OBJECTIF DE L'EXERCICE: Recopiez le passage de l'extrait de décision de justice qui commence aux mots « 3. [S] [M] est » et s'arrête après « contrat de prévoyance. ». Remplacez-y « tribunal de grande instance » par « tribunal judiciaire ».

EXTRAIT SOURCE:
* * * *

1°/ à M. [P] [Z], domicilié [Adresse 3],

2°/ à la société [Z] [P] holding, société à responsabilité limitée,

3°/ à la société [Z] racing, société à responsabilité limitée,

toutes deux ayant leur siège [Adresse 3],

4°/ à la société AG2R La Mondiale, dont le siège est [Adresse 1],

5°/ à la société AG2R Prévoyance, dont le siège est [Adresse 2],

défendeurs à la cassation.

(…)

Faits et procédure

1. Selon l’arrêt attaqué (Fort-de-France, 21 septembre 2021), M. [S] [M] a été engagé le 1er janvier 1994 par la société [Z] racing en qualité de commercial.

2. Le 22 juin 1998, la société [Z] racing a adhéré auprès de la société AG2R La Mondiale à un régime de prévoyance des non cadres assurant le versement d’un capital en cas de décès ou d’invalidité dus à une maladie ou un accident.

3. [S] [M] est décédé le 26 novembre 2010 des suites d’un accident de la circulation.

4. Sollicitée par Mme [M], la société AG2R La Mondiale a refusé de lui verser le capital décès au motif qu’au jour du décès de son mari, il n’existait pas de couverture de prévoyance en vigueur au sein de la société [Z] [P] holding, au sein de laquelle son contrat de travail aurait été transféré.

5. Le 20 décembre 2011, Mme [M], agissant pour elle-même et en qualité de représentante légale de ses deux enfants, à l’époque mineurs, [V] et [Y] [M] (les consorts [M]), a assigné M. [Z] et les sociétés [Z] [P] holding et [Z] racing devant le tribunal de grande instance afin d’obtenir le versement d’une somme égale à celle qu’ils auraient dû percevoir au titre du contrat de prévoyance.

* * * *

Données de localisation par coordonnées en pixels

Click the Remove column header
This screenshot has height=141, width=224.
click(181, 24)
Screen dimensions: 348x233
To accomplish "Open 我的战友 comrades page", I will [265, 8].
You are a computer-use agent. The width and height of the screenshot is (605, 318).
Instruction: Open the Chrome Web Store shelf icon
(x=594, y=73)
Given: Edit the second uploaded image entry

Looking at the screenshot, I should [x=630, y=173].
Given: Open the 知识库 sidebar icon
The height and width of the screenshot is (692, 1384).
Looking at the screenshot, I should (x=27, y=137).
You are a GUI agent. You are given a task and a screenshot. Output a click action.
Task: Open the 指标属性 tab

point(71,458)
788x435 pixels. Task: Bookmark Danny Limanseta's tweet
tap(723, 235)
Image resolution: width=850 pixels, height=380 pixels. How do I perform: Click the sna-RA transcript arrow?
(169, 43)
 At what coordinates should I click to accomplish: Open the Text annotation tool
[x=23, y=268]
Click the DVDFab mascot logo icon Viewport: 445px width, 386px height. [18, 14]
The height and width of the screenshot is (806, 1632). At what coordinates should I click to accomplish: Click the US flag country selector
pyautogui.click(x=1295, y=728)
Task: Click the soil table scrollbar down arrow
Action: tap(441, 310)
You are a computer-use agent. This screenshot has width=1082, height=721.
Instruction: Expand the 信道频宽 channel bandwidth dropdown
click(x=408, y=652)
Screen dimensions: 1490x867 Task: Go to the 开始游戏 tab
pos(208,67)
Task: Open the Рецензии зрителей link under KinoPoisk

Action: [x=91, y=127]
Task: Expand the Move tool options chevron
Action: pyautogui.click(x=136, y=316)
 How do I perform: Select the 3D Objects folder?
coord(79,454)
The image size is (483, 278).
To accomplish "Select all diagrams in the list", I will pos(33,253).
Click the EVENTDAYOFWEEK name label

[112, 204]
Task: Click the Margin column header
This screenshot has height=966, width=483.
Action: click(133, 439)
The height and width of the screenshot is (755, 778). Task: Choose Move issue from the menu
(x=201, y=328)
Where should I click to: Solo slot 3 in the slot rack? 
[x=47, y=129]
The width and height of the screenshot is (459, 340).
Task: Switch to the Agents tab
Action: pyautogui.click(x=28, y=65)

* * * *

TÂCHE RÉALISÉE:
3. [S] [M] est décédé le 26 novembre 2010 des suites d’un accident de la circulation.

4. Sollicitée par Mme [M], la société AG2R La Mondiale a refusé de lui verser le capital décès au motif qu’au jour du décès de son mari, il n’existait pas de couverture de prévoyance en vigueur au sein de la société [Z] [P] holding, au sein de laquelle son contrat de travail aurait été transféré.

5. Le 20 décembre 2011, Mme [M], agissant pour elle-même et en qualité de représentante légale de ses deux enfants, à l’époque mineurs, [V] et [Y] [M] (les consorts [M]), a assigné M. [Z] et les sociétés [Z] [P] holding et [Z] racing devant le tribunal judiciaire afin d’obtenir le versement d’une somme égale à celle qu’ils auraient dû percevoir au titre du contrat de prévoyance.